### [TASK DESCRIPTION]
For the data below, give again exactly the lines from the one containing "блог (214, 787)" through the one containing "Червень 2022 (92, 1864)", both ends included, and no others.
Top of EXTRACTED DATA
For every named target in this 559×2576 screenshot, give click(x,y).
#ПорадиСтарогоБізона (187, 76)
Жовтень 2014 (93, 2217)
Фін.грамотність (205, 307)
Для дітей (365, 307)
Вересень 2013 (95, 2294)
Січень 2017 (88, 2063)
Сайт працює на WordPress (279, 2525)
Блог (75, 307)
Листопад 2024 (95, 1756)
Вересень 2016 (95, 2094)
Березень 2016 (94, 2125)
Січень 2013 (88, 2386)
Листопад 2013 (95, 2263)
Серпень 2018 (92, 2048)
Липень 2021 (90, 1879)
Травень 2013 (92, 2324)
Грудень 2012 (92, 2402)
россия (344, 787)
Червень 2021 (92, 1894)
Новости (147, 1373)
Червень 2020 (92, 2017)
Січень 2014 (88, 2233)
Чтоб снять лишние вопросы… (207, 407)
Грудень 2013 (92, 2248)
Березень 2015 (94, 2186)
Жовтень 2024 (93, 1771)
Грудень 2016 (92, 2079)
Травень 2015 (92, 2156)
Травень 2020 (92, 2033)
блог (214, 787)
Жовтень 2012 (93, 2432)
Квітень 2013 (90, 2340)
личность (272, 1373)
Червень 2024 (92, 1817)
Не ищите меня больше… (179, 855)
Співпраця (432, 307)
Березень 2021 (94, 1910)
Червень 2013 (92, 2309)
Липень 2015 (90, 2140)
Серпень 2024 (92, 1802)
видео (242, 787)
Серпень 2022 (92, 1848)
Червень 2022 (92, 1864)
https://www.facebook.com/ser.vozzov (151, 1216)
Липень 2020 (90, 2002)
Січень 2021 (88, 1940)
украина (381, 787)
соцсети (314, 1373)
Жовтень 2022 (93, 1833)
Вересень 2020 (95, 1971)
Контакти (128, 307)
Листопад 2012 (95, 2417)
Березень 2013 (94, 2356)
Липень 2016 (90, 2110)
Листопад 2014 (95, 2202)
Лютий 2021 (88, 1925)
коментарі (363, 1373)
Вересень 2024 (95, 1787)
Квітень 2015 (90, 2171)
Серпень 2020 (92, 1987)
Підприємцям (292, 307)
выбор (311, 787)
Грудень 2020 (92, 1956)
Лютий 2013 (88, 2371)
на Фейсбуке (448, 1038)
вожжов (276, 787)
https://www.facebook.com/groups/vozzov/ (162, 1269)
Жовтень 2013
Bottom of EXTRACTED DATA
### [FINISHED TASK]
блог (214, 787)
Жовтень 2012 (93, 2432)
Квітень 2013 (90, 2340)
личность (272, 1373)
Червень 2024 (92, 1817)
Не ищите меня больше… (179, 855)
Співпраця (432, 307)
Березень 2021 (94, 1910)
Червень 2013 (92, 2309)
Липень 2015 (90, 2140)
Серпень 2024 (92, 1802)
видео (242, 787)
Серпень 2022 (92, 1848)
Червень 2022 (92, 1864)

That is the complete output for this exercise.